▶ [DIRECTIONS FOR THIS TASK]
Copy out every line of text in the entries below, word for word, and leave the pictures out.

▶ [Item-finding entries]
>> BEGIN

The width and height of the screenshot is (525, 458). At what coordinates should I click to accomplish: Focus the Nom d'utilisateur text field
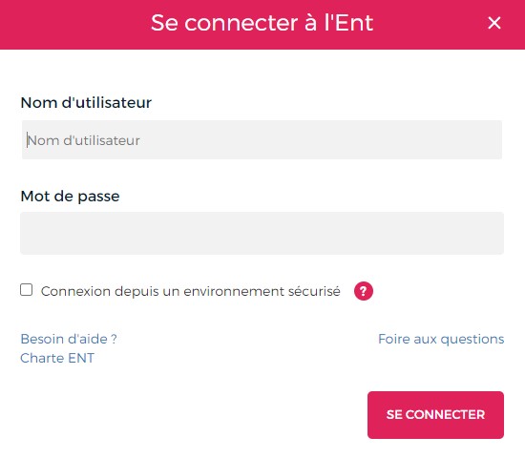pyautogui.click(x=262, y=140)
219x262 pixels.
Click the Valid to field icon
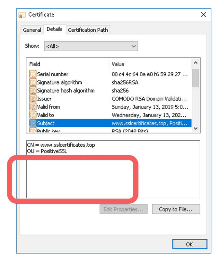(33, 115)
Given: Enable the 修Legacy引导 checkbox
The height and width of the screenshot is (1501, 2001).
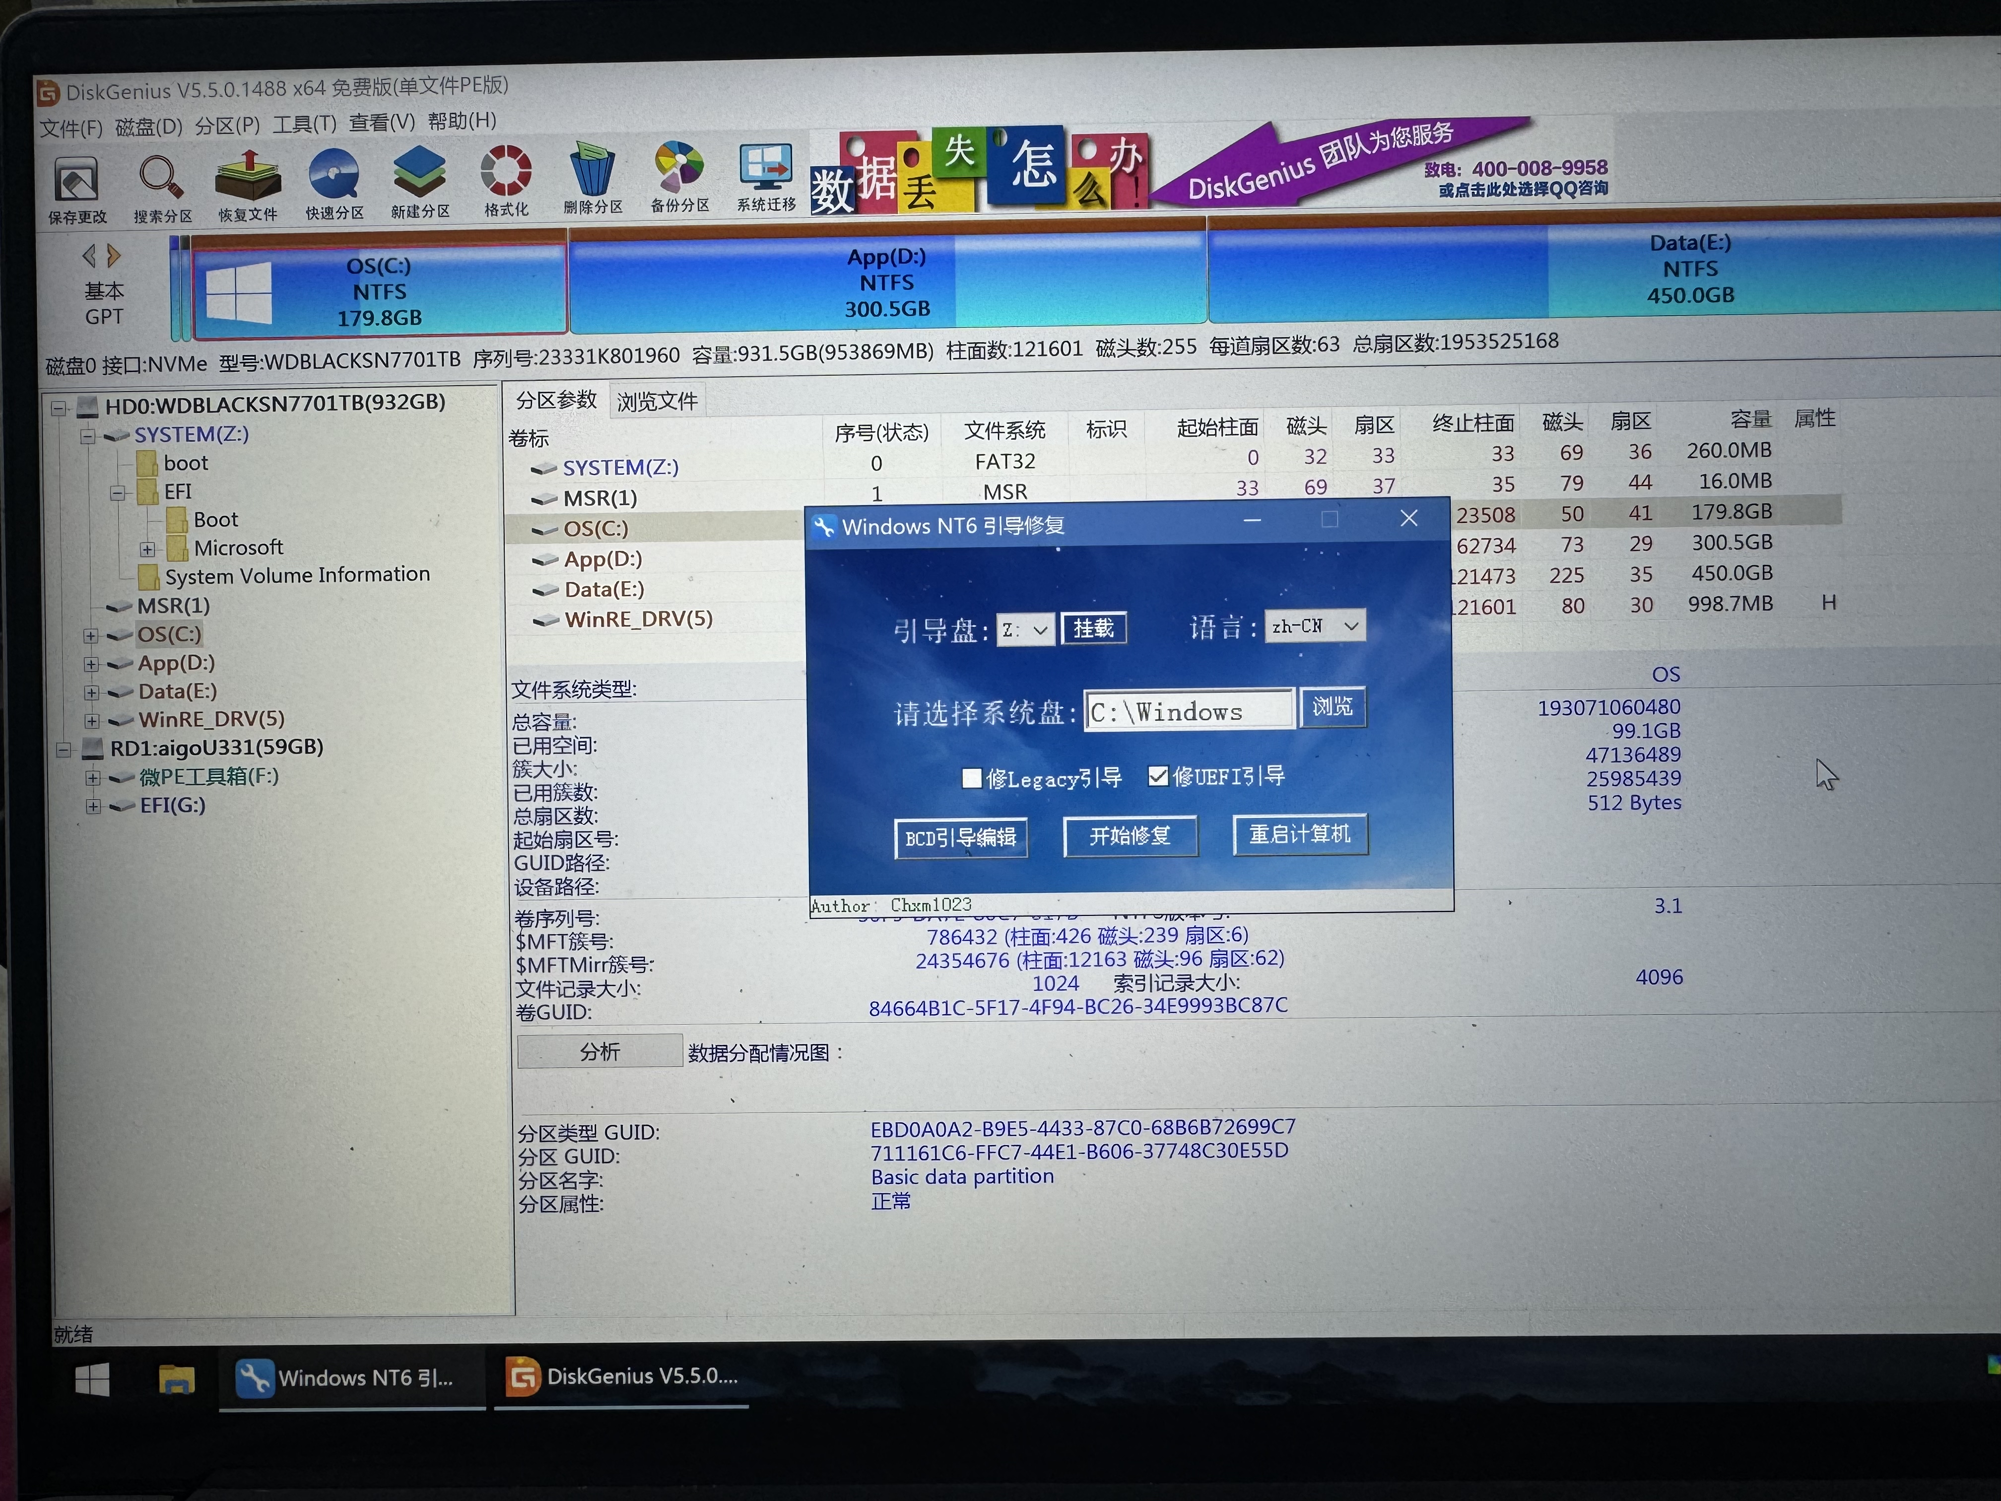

>> END

▶ [COMPLETE OUTPUT]
The width and height of the screenshot is (525, 458). At what coordinates should I click to accomplish: Focus the Nom d'utilisateur text field
pyautogui.click(x=262, y=140)
219x262 pixels.
Click the Valid to field icon
(33, 115)
Given: Enable the 修Legacy引导 checkbox
The height and width of the screenshot is (1501, 2001).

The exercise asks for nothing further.